EXCERPT PROVIDED:
"""

You are browsing a read-only backup copy of Wikitech. The live site can be found at wikitech.wikimedia.org
Puppet
- This page is about how to install, configure, and manage puppet. For documentation about writing puppet code, see Puppet usage.
puppet is the main configuration management tool to be used on the Wikimedia clusters (puppet for dummies on the blog).
puppet agent is the client daemon that runs on all servers, and manages machines with configuration information gathered from puppetmasterd.
puppet agent
Installation of the puppet service is handled via our automated installation. No production ready machines should have puppet manually installed.
If you're not using the wmf-reimage script (STRONGLY DISCOURAGED), initial root login can be done from any puppetmaster frontend with sudo /usr/local/sbin/install-console HOSTNAME. The script uses /root/.ssh/new_install ssh key and thus works also while debian-installer is running during PXE install.
Communication with the puppetmaster server is over encrypted SSL and with signed certificates. To sign the certificate of the newly installed machine on the puppetmaster server, log in on the current ca_server (at the moment, puppetmaster1001.eqiad.wmnet) and run:
puppet cert sign clienthostname
To check the list of outstanding, unsigned certificates, use:
puppet cert list
Reinstalls
When a server gets reinstalled, the existing certs/keys on the puppetmaster will not match the freshly generated keys on the client, and puppet will not work. Our automated reimaging script should be used in every case.
The manual steps would be as follow:
- Before a server runs puppet for the first time (again), on the puppetmaster host, the following command should be run to erase all history of a server:
puppet node clean clienthostname
However, if this is done after puppet agent has already run and therefore has already generated new keys, this is not sufficient. To fix this situation on the !!! client !!!, use the following command to erase the newly generated keys/certificates:
find /var/lib/puppet -name "$(hostname -f)*" -exec rm -f {} \;
SANs for puppet certs
If you want to add SANs to your puppet certificate, you can do that with the following:
- Make sure that puppet is already successfully running on the instance whose certificates need to have SANs added
- Set the base::puppet::dns_alt_names puppet variable to a comma-separated list of domains you'd like to be in the SAN. See here for docs.
- Run puppet a couple of times to make sure that /etc/puppet/puppet.conf has a line under [agent] setting dns_alt_names
- On the puppetmaster, revoke the current certificate for the host with puppet cert clean <fqdn-of-host>
- On the client, clean out all the certs with rm -rf /var/lib/puppet/ssl
- Run puppet agent -tv on the client to regenerate a certificate and submit it to the puppetmaster for signing. This CSR will have the SANs you specified in step 2 in it.
- On the server, sign the CSR with puppet cert --allow-dns-alt-names sign <fqdn-of-host>.
Done!
Misc
Sometimes you want to purge info for a host from the puppet db. The below will do it for you:
puppet node clean fqdn
on the puppet master. All references, i.e. the host entry and all facts going with it, will be tossed. It is important to note that the ssl certificate will be tossed as well, so you will need to re-generate and sign a new cert after the fact.
Puppetmaster
As of late 2016 we have a 3-layer infrastructure for our puppet masters:
- Each main datacenter has its own 3-layer infrastructure, linked with the one in the other.

"""

Source data

"""

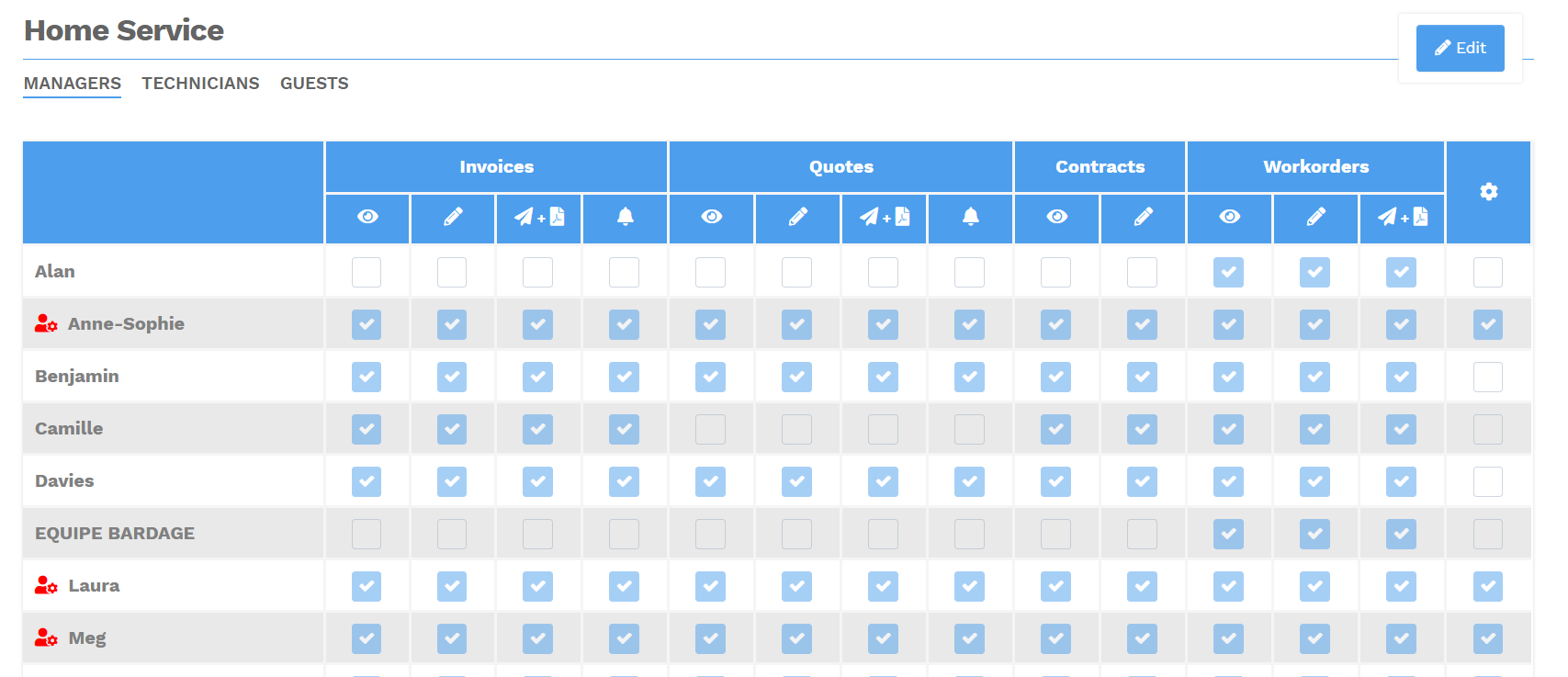Enable Alan's invoice view checkbox
Image resolution: width=1568 pixels, height=677 pixels.
[367, 272]
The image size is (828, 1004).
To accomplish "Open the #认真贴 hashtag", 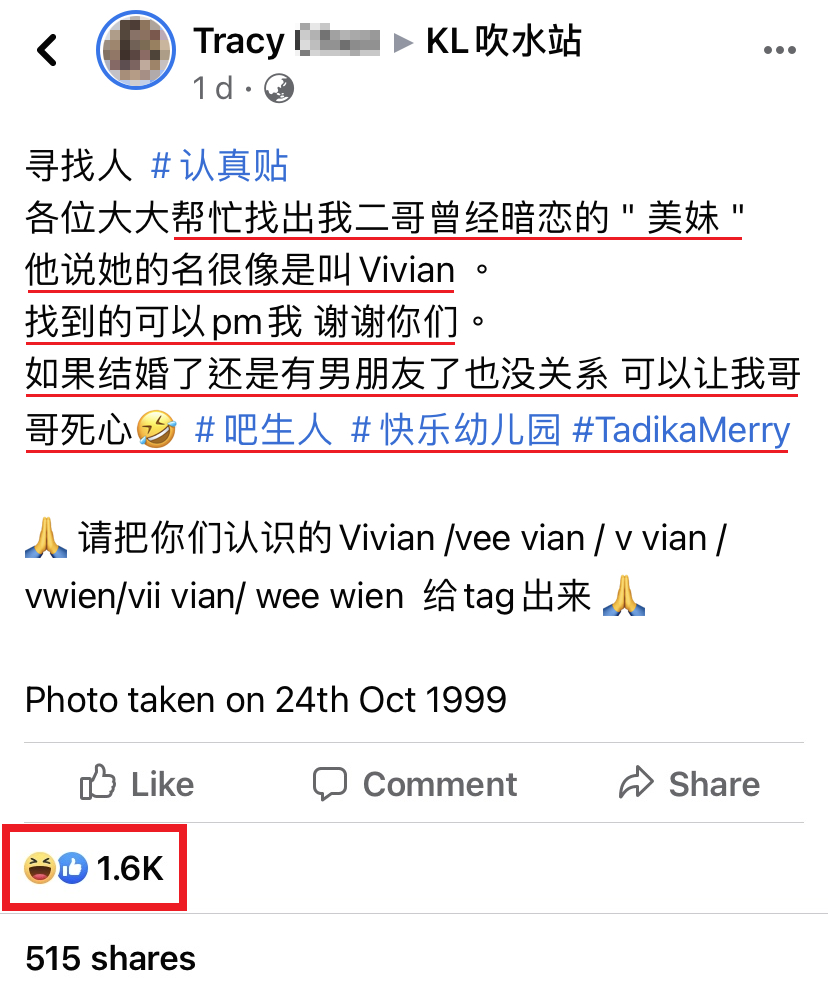I will pyautogui.click(x=219, y=166).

"""

PROBLEMS:
1. Answer these questions using the puppet page:
(a) Which host is named as the current ca_server?
(b) What command lists outstanding, unsigned certificates?
(c) Since when have the puppet masters had a 3-layer infrastructure?
2. Rewrite the passage of the puppet page between "You are browsing" and "on the blog).", inclusive, changing "configuration management tool" to "provisioning system".
3. According to the puppet page, why does puppet stop working on a server after it is reinstalled unless extra steps are taken?

TASK-BY-TASK SOLUTIONS:
1.
(a) puppetmaster1001.eqiad.wmnet
(b) puppet cert list
(c) Since late 2016.

2.
You are browsing a read-only backup copy of Wikitech. The live site can be found at wikitech.wikimedia.org
Puppet
- This page is about how to install, configure, and manage puppet. For documentation about writing puppet code, see Puppet usage.
puppet is the main provisioning system to be used on the Wikimedia clusters (puppet for dummies on the blog).

3. The existing certs and keys on the puppetmaster no longer match the freshly generated keys on the client. Because of that mismatch, puppet will not work.